Tekstfragment:
•••

Opdracht 12 Doe eens gek... yoga
Neem voor deze een grote handdoek mee van thuis en eventueel sloffen een flesje water. En draag een broek deze les.
Vandaag gaan we yoga oefeningen doen. Hele simpele oefeningen, want niet iedereen is even lening en soepel van lijf.
De docent kan rustige muziek aan zetten op de achtergrond als begeleiding of afleiding van elkaar.
Kent iedereen yoga, weet je wat dat is?
Wikipedia zegt: Yoga is een van de zes orthodoxe of astika filosofische scholen van het hindoeïsme. Yoga leert de geest, het gevoel en het lichaam te beheersen, om daarmee de vereniging met God te bereiken. In zijn tweede soetra stelt Patanjali: 'Yoga is het stilzetten van de wijzigingen van het denken'
Yoga orgnisatie Nederland zegt: 'Het woord ‘yoga’ is afgeleid van het Sanskriet woord Yuj dat ‘verbinding’ betekent. Het gaat dan om de verbinding tussen lichaam en geest. In het Westen wordt yoga voornamelijk geassocieerd met oefeningen die het evenwicht in het menselijk systeem herstellen. Yoga is niet prestatiegericht, je hoeft er niet speciaal lenig voor te zijn maar het bevordert wel de soepelheid van het lichaam.'
Hoe oud moet je zijn om yoga te kunnen doen?
Met een jaar of 4 mag je beginnen tot je zelf vindt dat je te oud bent geworden.
- De oefeningen doen we samen.
- Schuif alle tafels en stoelen aan de kant, en leg je handdoek in rijen of een cirkel neer. Als je je lichaam helemaal lang maakt en je armen boven en langs je lichaam strekt, mag je niemand kunnen raken.
- Ga niet over je eigen grens heen. De een kan zijn been hoog op tillen, de ander wat minder. De een kan met zijn hand zijn rug aanraken, de ander lukt dat niet. So what! Luister naar je eigen lichaam, kijk niet naar wat de ander kan. Heb je een blessure, dan kun je gewoon meedoen, maar dan niet zo hoog of lang of ver.

•••

Lijst met vermeldingen:
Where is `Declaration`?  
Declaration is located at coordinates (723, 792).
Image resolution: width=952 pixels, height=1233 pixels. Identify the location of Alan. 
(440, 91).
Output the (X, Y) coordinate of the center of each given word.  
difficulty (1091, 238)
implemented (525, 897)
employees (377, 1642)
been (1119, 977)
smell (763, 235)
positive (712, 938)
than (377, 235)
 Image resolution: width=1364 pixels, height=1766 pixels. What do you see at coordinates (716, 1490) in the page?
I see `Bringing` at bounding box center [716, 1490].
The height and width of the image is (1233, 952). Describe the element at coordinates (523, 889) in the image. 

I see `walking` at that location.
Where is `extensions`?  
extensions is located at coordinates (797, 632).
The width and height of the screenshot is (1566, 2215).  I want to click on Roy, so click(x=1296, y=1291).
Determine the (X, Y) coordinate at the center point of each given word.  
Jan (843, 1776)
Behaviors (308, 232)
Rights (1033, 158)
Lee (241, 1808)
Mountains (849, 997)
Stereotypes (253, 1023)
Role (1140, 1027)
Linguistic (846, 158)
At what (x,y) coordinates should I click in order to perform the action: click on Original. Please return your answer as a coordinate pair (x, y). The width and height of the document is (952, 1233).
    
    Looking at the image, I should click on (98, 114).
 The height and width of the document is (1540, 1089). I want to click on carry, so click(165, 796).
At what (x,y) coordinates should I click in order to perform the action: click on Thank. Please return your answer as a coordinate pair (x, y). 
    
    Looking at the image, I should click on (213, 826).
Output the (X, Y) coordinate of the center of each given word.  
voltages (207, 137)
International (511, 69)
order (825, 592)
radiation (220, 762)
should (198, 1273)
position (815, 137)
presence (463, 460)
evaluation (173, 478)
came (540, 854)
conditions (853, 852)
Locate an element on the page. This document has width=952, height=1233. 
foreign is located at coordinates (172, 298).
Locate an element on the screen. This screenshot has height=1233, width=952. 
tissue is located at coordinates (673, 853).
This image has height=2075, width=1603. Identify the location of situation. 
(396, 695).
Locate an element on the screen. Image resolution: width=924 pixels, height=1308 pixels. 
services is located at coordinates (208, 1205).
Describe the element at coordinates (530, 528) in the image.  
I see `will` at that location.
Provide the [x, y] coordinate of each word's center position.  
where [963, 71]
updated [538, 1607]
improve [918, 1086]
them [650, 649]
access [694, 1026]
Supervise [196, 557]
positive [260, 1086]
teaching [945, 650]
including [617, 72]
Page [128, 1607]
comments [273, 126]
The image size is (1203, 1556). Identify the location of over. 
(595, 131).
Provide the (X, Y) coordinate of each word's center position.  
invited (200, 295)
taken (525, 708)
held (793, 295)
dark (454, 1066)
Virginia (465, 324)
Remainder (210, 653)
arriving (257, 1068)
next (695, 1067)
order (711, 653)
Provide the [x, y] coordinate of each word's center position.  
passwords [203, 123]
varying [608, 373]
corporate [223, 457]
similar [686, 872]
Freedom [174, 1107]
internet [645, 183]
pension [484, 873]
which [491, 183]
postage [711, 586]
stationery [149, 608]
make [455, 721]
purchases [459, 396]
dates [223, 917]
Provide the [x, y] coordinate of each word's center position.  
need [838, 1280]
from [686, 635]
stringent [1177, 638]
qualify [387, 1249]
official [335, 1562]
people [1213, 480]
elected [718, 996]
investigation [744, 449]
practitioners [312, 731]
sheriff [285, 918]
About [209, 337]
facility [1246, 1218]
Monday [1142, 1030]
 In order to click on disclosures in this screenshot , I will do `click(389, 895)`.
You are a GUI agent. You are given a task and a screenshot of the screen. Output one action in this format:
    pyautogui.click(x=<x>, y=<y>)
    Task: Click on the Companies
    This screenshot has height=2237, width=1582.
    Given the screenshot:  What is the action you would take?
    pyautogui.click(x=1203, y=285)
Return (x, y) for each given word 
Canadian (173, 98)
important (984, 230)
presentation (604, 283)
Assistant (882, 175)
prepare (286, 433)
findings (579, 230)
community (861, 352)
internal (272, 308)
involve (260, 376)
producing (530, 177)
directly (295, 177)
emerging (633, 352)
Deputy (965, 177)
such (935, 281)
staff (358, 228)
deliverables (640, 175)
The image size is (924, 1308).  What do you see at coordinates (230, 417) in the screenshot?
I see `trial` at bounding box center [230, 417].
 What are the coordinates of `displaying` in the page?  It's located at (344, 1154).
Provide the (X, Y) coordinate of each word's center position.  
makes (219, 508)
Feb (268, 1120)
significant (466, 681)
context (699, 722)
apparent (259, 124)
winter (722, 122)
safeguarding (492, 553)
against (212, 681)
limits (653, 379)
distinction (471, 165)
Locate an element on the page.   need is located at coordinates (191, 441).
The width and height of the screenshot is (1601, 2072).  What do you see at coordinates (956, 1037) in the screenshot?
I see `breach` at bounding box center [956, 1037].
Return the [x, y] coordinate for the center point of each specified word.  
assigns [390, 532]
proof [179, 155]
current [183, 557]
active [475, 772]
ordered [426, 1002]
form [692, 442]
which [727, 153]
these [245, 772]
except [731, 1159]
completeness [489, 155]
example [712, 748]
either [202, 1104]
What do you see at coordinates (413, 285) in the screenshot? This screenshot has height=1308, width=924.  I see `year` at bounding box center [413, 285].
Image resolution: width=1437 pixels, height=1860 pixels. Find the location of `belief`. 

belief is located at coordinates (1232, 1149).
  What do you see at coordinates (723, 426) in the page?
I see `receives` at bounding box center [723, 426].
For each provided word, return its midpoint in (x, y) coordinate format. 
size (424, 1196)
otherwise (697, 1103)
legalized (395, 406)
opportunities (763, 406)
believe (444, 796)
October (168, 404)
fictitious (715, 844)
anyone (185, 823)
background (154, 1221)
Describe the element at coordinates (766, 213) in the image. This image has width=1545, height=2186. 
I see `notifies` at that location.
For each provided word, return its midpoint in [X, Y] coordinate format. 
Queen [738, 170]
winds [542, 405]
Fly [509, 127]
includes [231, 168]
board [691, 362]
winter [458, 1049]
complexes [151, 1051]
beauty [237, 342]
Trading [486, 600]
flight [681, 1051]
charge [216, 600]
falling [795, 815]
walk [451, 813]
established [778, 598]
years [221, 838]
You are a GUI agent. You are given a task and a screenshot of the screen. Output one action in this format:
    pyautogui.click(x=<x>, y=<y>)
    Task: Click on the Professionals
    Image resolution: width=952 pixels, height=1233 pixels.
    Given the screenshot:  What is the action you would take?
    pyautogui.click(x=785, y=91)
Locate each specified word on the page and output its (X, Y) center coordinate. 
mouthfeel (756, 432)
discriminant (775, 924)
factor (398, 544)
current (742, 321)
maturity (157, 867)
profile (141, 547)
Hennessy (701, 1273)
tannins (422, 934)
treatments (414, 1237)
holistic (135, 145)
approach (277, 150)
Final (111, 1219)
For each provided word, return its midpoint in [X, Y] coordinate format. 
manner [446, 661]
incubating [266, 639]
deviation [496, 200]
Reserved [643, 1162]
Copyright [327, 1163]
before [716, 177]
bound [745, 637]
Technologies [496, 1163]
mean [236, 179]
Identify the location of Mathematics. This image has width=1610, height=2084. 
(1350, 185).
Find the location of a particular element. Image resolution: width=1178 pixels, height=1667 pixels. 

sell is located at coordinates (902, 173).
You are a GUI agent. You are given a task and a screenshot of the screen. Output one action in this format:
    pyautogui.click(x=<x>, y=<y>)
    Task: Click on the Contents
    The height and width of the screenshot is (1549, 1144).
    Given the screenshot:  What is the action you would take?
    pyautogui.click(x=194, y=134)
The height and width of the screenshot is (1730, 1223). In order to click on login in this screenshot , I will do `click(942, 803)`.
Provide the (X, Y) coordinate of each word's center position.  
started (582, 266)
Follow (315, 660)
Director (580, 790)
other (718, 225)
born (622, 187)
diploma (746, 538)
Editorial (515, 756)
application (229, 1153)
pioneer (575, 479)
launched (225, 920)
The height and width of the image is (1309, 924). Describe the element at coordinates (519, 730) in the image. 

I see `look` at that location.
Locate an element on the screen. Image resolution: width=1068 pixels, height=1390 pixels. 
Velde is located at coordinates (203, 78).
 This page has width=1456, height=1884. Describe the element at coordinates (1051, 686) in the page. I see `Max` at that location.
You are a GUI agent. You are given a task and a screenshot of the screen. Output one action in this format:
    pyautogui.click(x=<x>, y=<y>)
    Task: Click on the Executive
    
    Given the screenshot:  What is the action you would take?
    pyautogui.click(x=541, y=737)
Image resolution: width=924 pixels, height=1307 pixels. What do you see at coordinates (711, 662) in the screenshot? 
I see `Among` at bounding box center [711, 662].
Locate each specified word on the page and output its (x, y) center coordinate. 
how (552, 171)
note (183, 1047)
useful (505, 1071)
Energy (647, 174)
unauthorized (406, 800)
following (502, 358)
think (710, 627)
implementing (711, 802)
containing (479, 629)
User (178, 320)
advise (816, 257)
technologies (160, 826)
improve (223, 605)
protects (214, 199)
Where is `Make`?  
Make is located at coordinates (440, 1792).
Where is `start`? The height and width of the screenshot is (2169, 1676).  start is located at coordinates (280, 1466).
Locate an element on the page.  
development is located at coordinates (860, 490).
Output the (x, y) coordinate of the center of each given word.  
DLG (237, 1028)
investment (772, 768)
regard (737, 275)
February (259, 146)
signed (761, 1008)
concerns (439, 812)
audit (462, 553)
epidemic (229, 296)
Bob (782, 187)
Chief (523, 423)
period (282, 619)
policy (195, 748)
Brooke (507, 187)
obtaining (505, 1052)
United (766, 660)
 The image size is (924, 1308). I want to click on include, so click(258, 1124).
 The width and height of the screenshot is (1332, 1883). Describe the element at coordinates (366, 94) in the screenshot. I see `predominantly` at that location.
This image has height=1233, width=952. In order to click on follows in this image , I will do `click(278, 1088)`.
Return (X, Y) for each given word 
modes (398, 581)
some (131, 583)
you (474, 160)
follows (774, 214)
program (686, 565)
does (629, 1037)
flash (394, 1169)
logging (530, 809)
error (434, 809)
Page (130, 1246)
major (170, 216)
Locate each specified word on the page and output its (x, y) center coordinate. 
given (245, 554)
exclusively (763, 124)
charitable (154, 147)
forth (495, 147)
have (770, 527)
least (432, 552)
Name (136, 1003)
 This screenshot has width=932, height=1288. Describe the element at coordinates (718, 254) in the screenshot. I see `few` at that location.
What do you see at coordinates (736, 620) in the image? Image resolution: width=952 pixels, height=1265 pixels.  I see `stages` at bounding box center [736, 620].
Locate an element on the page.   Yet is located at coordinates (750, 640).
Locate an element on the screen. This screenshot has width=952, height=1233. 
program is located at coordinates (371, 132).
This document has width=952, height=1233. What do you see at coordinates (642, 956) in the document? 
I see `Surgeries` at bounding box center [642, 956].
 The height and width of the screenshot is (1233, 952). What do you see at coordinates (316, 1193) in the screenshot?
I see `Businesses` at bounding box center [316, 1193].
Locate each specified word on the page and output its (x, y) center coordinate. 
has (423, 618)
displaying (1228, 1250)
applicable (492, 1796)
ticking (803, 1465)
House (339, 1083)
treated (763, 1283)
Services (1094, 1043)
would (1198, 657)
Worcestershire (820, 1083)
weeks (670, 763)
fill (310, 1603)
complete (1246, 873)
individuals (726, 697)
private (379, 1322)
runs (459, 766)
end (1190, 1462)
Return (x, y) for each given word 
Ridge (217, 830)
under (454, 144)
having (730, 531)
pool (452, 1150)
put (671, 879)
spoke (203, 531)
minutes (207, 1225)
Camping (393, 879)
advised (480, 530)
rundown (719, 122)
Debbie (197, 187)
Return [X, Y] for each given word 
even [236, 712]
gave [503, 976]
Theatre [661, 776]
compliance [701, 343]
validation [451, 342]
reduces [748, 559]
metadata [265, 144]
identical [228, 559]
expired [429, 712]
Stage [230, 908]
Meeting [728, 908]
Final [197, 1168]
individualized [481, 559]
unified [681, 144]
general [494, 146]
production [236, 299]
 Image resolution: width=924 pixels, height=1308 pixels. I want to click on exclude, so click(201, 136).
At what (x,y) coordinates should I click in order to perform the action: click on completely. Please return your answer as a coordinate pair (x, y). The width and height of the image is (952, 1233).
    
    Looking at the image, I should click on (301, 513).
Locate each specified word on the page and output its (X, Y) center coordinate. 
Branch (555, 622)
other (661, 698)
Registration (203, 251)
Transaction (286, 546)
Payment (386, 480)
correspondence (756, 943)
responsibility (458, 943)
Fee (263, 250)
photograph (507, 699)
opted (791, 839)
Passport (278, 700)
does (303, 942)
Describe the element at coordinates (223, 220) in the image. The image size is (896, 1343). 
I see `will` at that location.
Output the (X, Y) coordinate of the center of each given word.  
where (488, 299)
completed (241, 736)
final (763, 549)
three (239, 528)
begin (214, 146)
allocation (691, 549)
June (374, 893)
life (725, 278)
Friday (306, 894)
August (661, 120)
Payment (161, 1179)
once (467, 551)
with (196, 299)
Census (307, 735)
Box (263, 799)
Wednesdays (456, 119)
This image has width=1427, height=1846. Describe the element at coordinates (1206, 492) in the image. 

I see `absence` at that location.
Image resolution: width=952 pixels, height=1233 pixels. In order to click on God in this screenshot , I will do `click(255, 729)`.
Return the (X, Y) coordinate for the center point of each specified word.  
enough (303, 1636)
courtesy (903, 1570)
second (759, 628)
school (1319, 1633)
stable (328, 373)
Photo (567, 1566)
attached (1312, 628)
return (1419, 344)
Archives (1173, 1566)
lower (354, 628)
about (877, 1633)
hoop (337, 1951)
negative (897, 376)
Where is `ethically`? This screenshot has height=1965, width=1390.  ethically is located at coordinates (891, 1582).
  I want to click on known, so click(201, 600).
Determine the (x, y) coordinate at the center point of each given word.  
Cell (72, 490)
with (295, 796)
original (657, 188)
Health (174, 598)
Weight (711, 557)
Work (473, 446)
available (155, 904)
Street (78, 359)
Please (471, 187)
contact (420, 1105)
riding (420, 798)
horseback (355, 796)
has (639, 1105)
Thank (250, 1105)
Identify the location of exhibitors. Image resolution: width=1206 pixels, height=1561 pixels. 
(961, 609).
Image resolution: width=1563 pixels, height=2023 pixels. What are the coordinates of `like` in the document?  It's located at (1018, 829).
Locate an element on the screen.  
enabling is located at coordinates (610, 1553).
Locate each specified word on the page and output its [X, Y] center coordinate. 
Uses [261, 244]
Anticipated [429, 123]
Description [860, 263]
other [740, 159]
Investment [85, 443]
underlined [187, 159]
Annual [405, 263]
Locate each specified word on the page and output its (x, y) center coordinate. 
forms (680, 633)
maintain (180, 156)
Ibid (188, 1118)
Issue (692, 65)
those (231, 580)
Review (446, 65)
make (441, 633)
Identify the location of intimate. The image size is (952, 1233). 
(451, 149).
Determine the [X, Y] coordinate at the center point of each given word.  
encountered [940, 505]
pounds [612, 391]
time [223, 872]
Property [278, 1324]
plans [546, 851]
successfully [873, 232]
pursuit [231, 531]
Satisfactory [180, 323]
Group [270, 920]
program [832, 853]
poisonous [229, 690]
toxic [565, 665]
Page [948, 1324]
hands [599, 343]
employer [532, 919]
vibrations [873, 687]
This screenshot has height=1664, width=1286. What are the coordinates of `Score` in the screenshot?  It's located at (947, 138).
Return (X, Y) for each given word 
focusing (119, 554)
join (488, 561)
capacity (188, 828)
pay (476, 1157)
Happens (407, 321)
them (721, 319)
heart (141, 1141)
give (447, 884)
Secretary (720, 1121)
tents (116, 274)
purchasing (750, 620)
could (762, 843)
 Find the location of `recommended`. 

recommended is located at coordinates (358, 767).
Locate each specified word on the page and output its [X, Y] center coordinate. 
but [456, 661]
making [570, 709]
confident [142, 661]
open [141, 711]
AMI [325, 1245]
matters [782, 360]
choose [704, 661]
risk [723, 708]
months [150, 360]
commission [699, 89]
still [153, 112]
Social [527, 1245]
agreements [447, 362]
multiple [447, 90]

•••

Opdrachten:
[A] Waarom worden er volgens de yogaopdracht alleen heel eenvoudige oefeningen gedaan? Antwoord in één tot drie zinnen.
[B] Geef het stuk uit de yogaopdracht van "- Ga niet over" tot en met "lang of ver." letterlijk terug.

Uitwerkingen per opdracht:
[A] Er worden heel eenvoudige oefeningen gedaan omdat niet iedereen even soepel van lijf is.

[B]
- Ga niet over je eigen grens heen. De een kan zijn been hoog op tillen, de ander wat minder. De een kan met zijn hand zijn rug aanraken, de ander lukt dat niet. So what! Luister naar je eigen lichaam, kijk niet naar wat de ander kan. Heb je een blessure, dan kun je gewoon meedoen, maar dan niet zo hoog of lang of ver.